▸ **Action item**
Reproduce, exactly and in full, only the lines below from the one containing "Where should I click to: Open" through the one containing "Collapse the Windows menu panel chevron".

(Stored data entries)
☆ ☆ ☆
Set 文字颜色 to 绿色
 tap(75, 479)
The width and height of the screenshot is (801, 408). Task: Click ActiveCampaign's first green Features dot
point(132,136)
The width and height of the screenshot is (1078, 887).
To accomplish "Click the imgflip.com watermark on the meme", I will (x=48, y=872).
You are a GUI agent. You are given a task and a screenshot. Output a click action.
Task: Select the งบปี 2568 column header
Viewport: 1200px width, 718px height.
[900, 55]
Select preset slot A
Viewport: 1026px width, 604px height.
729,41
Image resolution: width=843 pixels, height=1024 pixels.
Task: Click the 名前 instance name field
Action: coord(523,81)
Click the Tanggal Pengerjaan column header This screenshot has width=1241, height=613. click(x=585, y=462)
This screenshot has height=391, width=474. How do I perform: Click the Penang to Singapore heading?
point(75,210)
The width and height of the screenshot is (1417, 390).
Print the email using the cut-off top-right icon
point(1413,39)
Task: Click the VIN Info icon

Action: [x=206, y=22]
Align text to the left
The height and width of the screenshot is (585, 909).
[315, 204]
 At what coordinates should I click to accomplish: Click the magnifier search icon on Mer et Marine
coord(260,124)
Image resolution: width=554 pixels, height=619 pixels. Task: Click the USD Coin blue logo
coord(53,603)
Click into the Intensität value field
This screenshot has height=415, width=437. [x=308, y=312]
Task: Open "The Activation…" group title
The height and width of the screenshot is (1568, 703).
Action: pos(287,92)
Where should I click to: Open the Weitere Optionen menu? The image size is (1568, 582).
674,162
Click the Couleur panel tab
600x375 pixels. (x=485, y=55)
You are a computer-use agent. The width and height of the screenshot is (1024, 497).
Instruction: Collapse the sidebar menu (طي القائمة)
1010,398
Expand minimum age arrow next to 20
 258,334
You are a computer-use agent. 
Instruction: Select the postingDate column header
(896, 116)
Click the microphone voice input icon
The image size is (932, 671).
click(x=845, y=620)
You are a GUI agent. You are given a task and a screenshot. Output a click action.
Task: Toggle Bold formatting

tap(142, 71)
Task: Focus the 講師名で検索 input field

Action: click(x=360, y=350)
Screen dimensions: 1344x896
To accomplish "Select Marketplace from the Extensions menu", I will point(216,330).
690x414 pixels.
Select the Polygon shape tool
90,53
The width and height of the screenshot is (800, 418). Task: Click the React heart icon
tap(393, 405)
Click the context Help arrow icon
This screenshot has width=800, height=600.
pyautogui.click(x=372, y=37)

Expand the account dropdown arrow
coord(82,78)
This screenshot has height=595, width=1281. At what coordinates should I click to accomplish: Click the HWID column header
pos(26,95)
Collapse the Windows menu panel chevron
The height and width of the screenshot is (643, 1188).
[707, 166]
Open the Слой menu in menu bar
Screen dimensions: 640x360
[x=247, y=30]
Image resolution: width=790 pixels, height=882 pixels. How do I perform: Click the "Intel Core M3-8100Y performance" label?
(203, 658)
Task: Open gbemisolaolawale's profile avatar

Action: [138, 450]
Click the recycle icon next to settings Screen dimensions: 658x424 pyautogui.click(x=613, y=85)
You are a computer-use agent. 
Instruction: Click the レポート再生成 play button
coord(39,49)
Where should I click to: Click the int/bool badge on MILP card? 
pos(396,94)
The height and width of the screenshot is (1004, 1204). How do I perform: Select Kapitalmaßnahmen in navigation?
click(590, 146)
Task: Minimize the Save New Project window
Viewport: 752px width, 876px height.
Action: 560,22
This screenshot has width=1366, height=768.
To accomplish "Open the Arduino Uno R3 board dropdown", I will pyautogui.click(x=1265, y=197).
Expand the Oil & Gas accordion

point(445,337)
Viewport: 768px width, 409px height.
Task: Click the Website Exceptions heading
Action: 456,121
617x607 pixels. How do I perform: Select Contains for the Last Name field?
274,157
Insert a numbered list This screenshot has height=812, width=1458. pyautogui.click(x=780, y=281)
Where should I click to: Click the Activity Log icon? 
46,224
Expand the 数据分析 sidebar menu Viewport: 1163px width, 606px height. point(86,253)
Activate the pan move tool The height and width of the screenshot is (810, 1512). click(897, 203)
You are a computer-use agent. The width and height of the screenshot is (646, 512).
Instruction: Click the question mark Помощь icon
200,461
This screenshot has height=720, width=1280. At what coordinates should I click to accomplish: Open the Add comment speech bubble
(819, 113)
☆ ☆ ☆
▸ **Exercise output**
Where should I click to: Open the Weitere Optionen menu? The image size is (1568, 582).
674,162
Click the Couleur panel tab
600x375 pixels. (x=485, y=55)
You are a computer-use agent. The width and height of the screenshot is (1024, 497).
Instruction: Collapse the sidebar menu (طي القائمة)
1010,398
Expand minimum age arrow next to 20
 258,334
You are a computer-use agent. 
Instruction: Select the postingDate column header
(896, 116)
Click the microphone voice input icon
The image size is (932, 671).
click(x=845, y=620)
You are a GUI agent. You are given a task and a screenshot. Output a click action.
Task: Toggle Bold formatting

tap(142, 71)
Task: Focus the 講師名で検索 input field

Action: click(x=360, y=350)
Screen dimensions: 1344x896
To accomplish "Select Marketplace from the Extensions menu", I will point(216,330).
690x414 pixels.
Select the Polygon shape tool
90,53
The width and height of the screenshot is (800, 418). Task: Click the React heart icon
tap(393, 405)
Click the context Help arrow icon
This screenshot has width=800, height=600.
pyautogui.click(x=372, y=37)

Expand the account dropdown arrow
coord(82,78)
This screenshot has height=595, width=1281. At what coordinates should I click to accomplish: Click the HWID column header
pos(26,95)
Collapse the Windows menu panel chevron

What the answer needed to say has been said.